L’incise est un art; il faut savoir la doser pour éviter de perdre le lecteur. Une bonne incise n’est jamais trop longue et elle apparait le plus souvent dans le milieu de la proposition. À moins de chercher un effet de style, il n’est pas toujours heureux de lancer la phrase avec une incise.

L’incise peut être amenée par une virgule, des tirets ou des parenthèses. L’effet est différent selon le cas.

Balzac (auteur de la Comédie humaine) est né à Tours en 1799.

Balzac, auteur de la Comédie humaine, est né à Tours en 1799.

Balzac – auteur de la Comédie humaine – est né à Tours en 1799.

Dans les exemples qui précèdent, le tiret est le signe le plus expressif : il interrompt le discours pour mettre en relief l’œuvre de Balzac, la Comédie humaine. La virgule, pour sa part, donne une information intéressante, mais sans trop insister, tandis que la parenthèse signale un détail en passant.

Par ailleurs, une inversion suivie d’une virgule peut attirer l’attention du lecteur sur un élément.

Aviateur de renom, St-Exupéry est disparu dans la Méditerranée en 1944. 

Ce livre, je le connais par cœur.

Quelques questions sur la virgule

Et – faut-il le faire précéder d’une virgule?

Habituellement ce n’est pas nécessaire.

Mon voyage aux États-Unis m’a amené à Chicago, Détroit et Cleveland.

Le et pourra être précédé d’une virgule s’il signale une conséquence.

L’armée russe a envahi l’Ukraine, et cela a attisé la haine des Ukrainiens contre le peuple russe.

Pour ce qui est de la locution latine et cetera, elle est précédée d’une virgule.

Elle a acheté le vin, le fromage, le pain, etc.

Ni – virgule ou pas?

Il n’est pas nécessaire de glisser une virgule dans une double négation amenée par un ni.

L’entreprise ne veut ni diminuer sa production ni mettre des employés à pied.

Mais – virgule ou pas?

Dans le cas d’une nouvelle proposition introduite par un mais, il est préférable de le faire précéder d’une virgule.

Les ventes de livres ont augmenté durant la pandémie, mais elles ont recommencé à chuter cette année.

Car ?

Lorsqu’il coordonne deux propositions assez longues, car est précédé d’une virgule.

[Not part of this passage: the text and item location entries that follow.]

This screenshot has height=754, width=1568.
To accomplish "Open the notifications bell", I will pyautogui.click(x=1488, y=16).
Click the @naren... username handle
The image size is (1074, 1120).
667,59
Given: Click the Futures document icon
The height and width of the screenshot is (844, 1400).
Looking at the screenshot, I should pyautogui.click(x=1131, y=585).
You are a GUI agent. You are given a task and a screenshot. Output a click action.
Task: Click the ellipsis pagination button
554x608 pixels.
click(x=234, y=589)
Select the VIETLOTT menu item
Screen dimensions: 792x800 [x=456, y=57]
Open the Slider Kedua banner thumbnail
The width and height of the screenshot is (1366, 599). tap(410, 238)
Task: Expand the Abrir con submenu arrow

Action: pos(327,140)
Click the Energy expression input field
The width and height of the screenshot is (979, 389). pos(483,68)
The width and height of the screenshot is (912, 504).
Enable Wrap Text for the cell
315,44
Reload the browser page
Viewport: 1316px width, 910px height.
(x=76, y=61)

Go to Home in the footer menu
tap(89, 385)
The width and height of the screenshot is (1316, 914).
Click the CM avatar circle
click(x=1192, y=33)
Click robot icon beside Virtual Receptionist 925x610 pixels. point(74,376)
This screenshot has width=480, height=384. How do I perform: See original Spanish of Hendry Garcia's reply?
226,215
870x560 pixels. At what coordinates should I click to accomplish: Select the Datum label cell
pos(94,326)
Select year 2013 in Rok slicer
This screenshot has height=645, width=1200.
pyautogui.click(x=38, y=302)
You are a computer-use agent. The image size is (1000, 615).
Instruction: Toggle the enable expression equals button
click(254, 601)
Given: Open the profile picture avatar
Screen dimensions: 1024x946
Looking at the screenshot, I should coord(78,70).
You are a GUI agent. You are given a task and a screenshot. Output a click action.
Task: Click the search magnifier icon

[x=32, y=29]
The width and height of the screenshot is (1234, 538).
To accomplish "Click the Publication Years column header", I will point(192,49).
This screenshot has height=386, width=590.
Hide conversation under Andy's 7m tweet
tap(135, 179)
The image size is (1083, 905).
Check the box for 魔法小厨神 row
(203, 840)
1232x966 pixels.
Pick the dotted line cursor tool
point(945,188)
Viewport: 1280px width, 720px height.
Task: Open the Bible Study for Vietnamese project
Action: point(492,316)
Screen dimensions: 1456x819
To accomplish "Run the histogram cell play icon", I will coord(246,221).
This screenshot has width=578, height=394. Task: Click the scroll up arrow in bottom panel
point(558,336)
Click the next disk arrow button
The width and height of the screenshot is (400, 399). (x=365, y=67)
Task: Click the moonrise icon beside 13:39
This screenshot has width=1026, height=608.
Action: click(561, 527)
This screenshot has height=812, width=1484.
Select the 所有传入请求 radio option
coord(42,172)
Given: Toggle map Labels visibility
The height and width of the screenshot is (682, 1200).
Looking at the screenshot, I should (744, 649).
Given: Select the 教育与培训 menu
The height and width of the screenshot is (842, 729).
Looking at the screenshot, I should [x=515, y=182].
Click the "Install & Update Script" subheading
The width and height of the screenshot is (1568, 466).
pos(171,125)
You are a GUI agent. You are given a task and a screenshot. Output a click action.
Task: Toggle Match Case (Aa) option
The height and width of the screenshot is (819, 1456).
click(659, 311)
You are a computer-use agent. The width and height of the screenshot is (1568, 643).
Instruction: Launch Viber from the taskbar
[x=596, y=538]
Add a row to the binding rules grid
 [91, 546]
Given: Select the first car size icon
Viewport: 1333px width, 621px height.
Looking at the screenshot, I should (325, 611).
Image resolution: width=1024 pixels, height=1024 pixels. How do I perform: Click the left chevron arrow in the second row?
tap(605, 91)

Le président Theodore Roosevelt, né en New York, a connu une immense popularité, car il a tour à tour remporté le prix Nobel de la paix et fondé les grands parcs nationaux américains.

Un énoncé plus court ne requiert pas la virgule.

Le professeur n’a pu donner son cours car il était grippé.

Voilà, point à la ligne.

***

Pour en savoir plus, veuillez consulter les deux ouvrages suivants :

Albert Doppagne, La bonne ponctuation.

Bernard Tanguay, L’art de ponctuer.

Pour faire une histoire courte

Les personnes disertes n’en finissent plus de parler. Elles racontent toutes sortes d’histoires et adorent être le centre d’attention. D’ailleurs, une histoire peut être un récit long et ennuyeux…

Pour faire une histoire courte, ces personnes au verbe luxuriant peuvent parfois être envahissantes, pour rester poli.

Certains d’entre vous ont peut-être sursauté en lisant l’amorce de la phrase précédente. Pour faire une histoire courte… to make a long story short.

Des ouvrages comme le Dictionnaire des anglicismes de Colpron et le Multidictionnaire de la langue française, de Marie-Eva De Villers mettent les lecteurs en garde contre cette expression, qui est un anglicisme. Le calque est tellement naturel qu’on peut n’y voir que du feu.

Heureusement, on peut y remédier facilement :

En résumé, bref, pour couper court, pour résumer, sans vouloir tout vous raconter, pour faire court, pour faire vite, allons droit au but, pour abréger, pour abréger mon récit/mon histoire, en deux mots, somme toute, etc.

Bref, allez droit au but, comme dans ce billet.